When we consider insurance, we tend to focus on the physical: our homes, our vehicles and our bodies. And certainly, homeowners insurance, auto insurance, health insurance and life insurance form a pretty good goal-line defense against life’s unpredictable offense.
But businesses of all sizes today face a threat they can neither touch nor see: cyber crime. Unfortunately, the effects of cyber attack can be just as devastating to a business as the physical threats from flood, fire or other manmade or natural disasters.
As the business world moves from paper trails to vapor trails and data increasingly migrates into “the cloud,” data breaches have become the great bank robberies of our day, with this difference: cyber robbers steal consumer trust in the breached company along with the purloined data.
The “Big I,” aka Independent Insurance Agents & Brokers of America, just released a prototype data security plan it hopes will help its network of 300,000 agents and brokers shore up their digital barricades as soundly as homeowners insurance or auto insurance. It’s far from easy given the e-conveniences we enjoy today via websites, e-mail, texting and cell phone aps.
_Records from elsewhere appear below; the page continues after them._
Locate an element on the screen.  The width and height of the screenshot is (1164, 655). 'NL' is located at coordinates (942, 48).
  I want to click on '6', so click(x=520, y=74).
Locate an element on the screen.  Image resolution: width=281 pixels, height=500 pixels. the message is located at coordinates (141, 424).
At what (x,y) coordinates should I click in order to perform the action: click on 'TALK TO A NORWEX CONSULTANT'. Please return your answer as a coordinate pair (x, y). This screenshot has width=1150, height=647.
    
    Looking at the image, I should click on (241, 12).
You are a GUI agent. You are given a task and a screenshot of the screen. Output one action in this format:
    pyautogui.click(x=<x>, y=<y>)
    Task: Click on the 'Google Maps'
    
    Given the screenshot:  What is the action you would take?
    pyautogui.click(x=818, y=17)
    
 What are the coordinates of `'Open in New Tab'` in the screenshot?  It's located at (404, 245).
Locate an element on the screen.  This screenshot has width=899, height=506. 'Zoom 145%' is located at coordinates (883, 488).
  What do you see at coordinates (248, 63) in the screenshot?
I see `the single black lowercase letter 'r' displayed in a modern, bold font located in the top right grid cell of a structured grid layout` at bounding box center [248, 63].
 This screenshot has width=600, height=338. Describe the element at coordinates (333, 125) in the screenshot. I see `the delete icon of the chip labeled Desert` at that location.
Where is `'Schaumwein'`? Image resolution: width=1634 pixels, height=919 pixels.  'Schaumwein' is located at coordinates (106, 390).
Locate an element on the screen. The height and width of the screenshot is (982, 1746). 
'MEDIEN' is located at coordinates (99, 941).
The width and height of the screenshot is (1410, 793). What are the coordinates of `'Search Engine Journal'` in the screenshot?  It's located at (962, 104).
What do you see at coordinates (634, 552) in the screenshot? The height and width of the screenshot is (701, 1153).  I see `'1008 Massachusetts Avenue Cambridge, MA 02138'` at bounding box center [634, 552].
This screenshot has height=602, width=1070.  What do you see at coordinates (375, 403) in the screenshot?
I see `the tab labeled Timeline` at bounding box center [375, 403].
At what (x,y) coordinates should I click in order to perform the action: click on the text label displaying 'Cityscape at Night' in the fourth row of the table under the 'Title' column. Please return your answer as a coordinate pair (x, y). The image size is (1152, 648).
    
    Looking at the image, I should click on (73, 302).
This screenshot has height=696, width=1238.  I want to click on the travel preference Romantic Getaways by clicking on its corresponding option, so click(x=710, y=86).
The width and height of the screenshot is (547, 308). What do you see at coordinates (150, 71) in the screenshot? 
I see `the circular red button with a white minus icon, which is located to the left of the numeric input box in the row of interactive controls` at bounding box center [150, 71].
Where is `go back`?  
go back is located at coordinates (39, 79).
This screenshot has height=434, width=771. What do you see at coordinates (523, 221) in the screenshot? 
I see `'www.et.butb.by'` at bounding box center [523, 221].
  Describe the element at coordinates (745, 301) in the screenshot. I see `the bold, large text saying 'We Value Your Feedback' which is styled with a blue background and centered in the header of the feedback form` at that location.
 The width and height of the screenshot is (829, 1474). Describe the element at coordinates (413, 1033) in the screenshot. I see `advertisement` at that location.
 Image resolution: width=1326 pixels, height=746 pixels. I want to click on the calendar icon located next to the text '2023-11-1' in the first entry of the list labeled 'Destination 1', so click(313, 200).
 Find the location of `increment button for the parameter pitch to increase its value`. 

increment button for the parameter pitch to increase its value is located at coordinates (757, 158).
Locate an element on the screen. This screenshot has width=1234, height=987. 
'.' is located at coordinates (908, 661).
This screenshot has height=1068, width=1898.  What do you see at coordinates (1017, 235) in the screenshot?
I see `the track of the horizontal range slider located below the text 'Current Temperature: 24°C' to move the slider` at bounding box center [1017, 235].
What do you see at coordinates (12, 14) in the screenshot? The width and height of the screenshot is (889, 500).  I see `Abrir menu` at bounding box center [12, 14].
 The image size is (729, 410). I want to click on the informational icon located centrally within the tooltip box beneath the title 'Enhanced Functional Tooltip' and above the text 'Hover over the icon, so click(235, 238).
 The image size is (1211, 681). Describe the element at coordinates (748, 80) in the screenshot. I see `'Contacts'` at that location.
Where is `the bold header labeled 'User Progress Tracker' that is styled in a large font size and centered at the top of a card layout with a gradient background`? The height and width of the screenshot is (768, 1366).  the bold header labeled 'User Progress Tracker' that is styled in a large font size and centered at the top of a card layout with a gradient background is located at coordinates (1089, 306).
The insurance industry has responded to this virtual threat with real insurance known as cyber-risk coverage. According to the Insurance Information Institute, insurers usually issue cyber insurance as a stand-alone policy that covers the costs of specific risks, including loss or corruption of data, business interruption, liability, identity theft and crisis management. Cyber policies also may cover the cost of offering a reward for information to catch the hacker or to settle a cyber extortion threat to a company’s network.
Cyber-risk coverage can cost from several thousand dollars for a small business to several hundred thousand for major corporations, according to the III. If you think businesses are not beating down their agent’s door to sign up, you’re right: a 2008 Ernst & Young report found that only 13 percent of those surveyed had such coverage and only 20 percent had a cyber-risk strategy.
So cyber insurance is out there, it’s real, and so far it’s prohibitively expensive for many businesses. But what about those millions of consumers whose identities are compromised? Sure, the credit card companies offer zero liability on card attacks (the last thing they want is for consumers to lose confidence in online shopping), but they offer little help in putting your life back in order when your identity has been hijacked.
Who’s got your back in this invisible, digital world? I’m not talking about the identity theft products out there, most of which have serious gaps or financial drawbacks. I’m suggesting something on the order of a homeowners insurance rider or even a health insurance rider that would shoulder some of the risk we now carry alone.